# Data for processing:
• • • •

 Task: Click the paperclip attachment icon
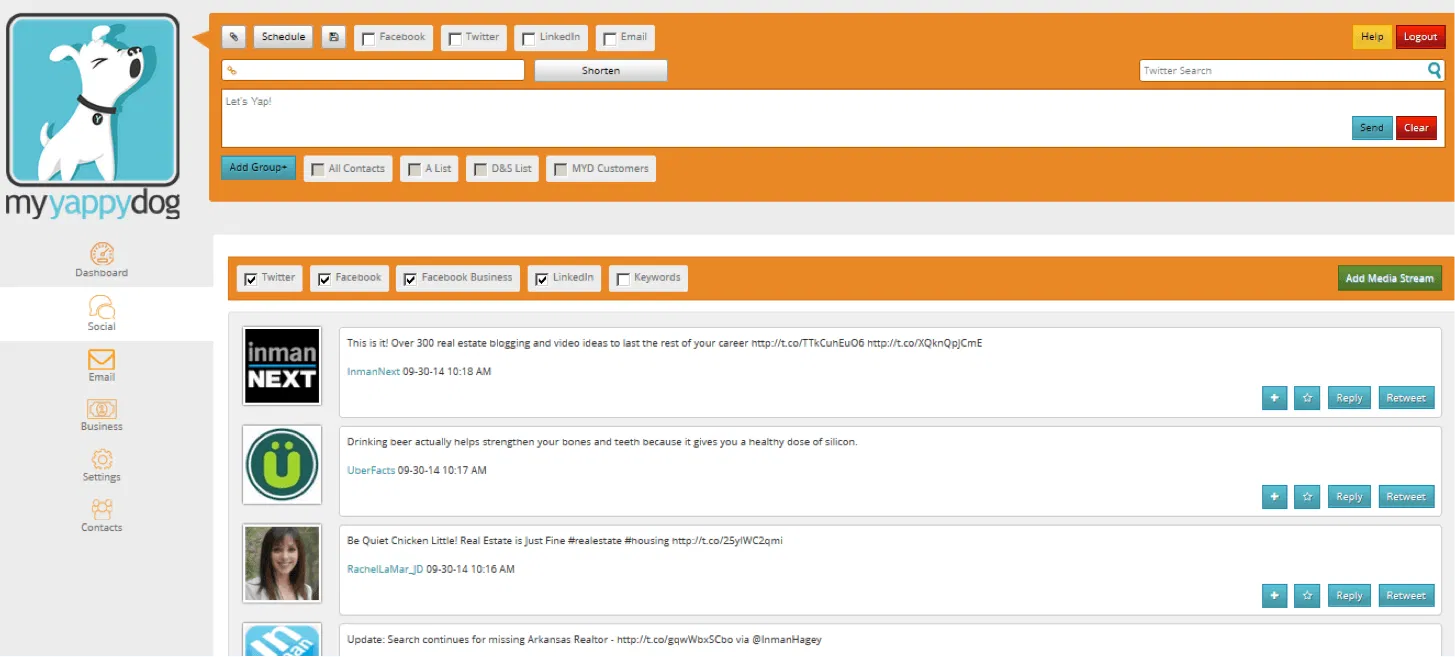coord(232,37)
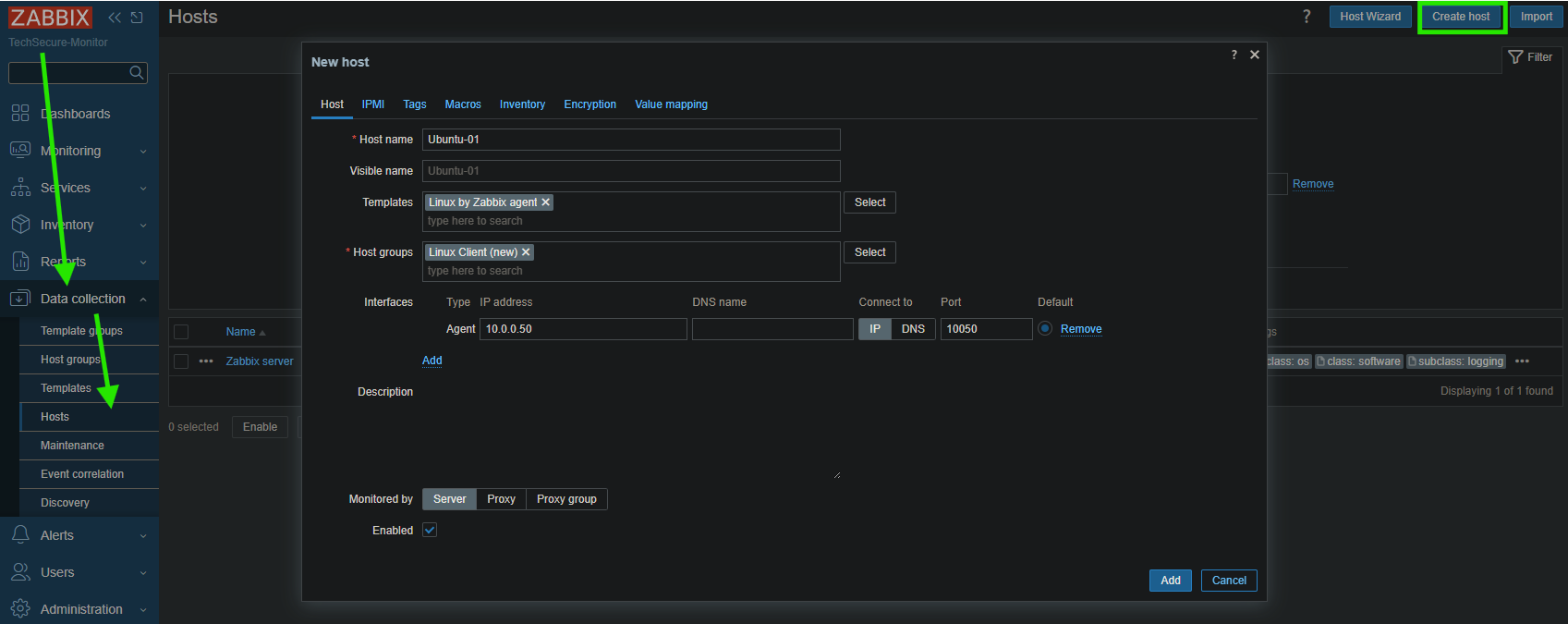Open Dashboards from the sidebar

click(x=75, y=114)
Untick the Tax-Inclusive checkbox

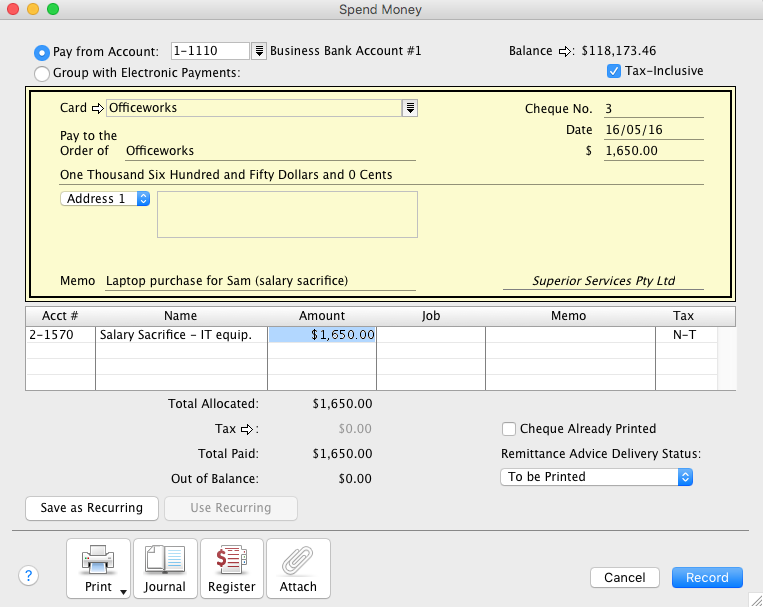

• • • •

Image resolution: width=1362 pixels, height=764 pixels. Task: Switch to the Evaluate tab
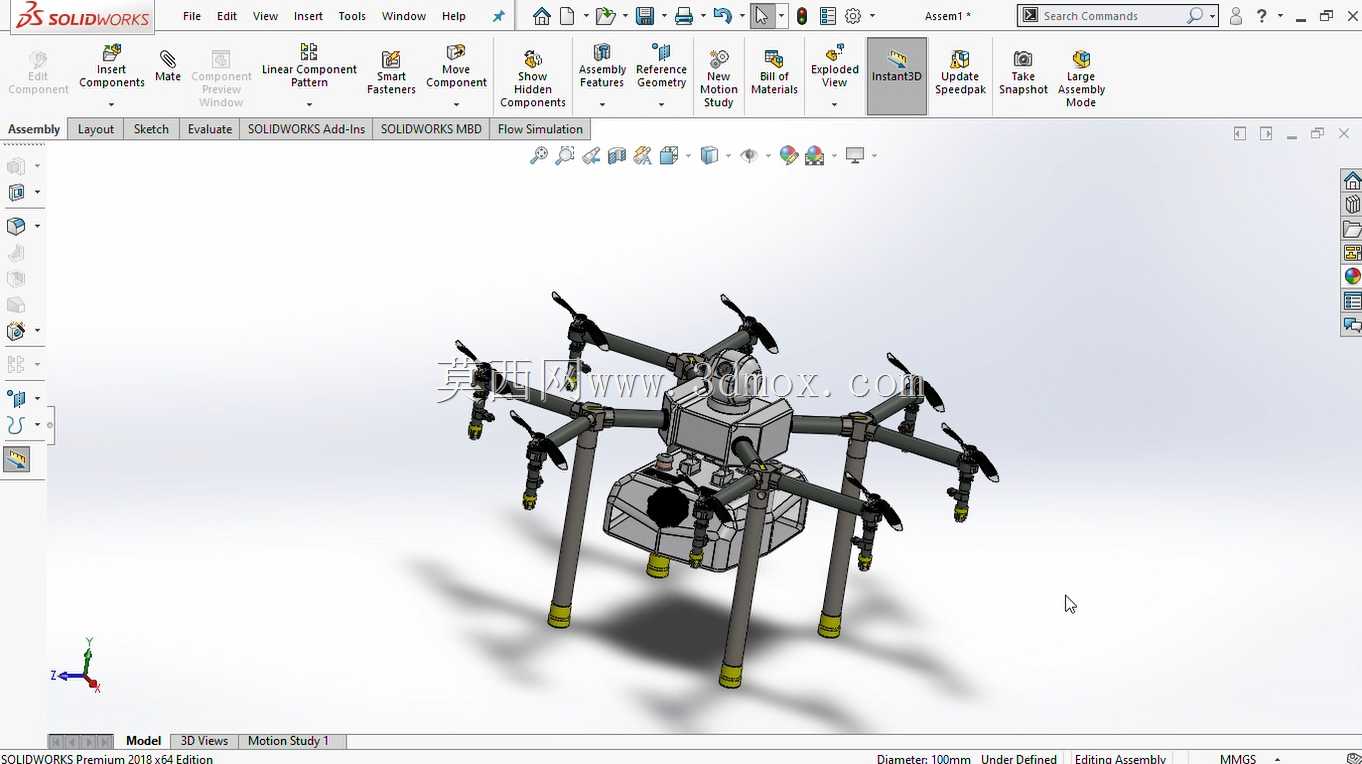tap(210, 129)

• • • •

# Exercise goal:
What you return from the records above should be exactly everything from the line with "Task: Click the paperclip attachment icon" down to the line with "Untick the Tax-Inclusive checkbox", both kept, and no pictures.

# Exercise answer:
 Task: Click the paperclip attachment icon
coord(232,37)
Open Dashboards from the sidebar

click(x=75, y=114)
Untick the Tax-Inclusive checkbox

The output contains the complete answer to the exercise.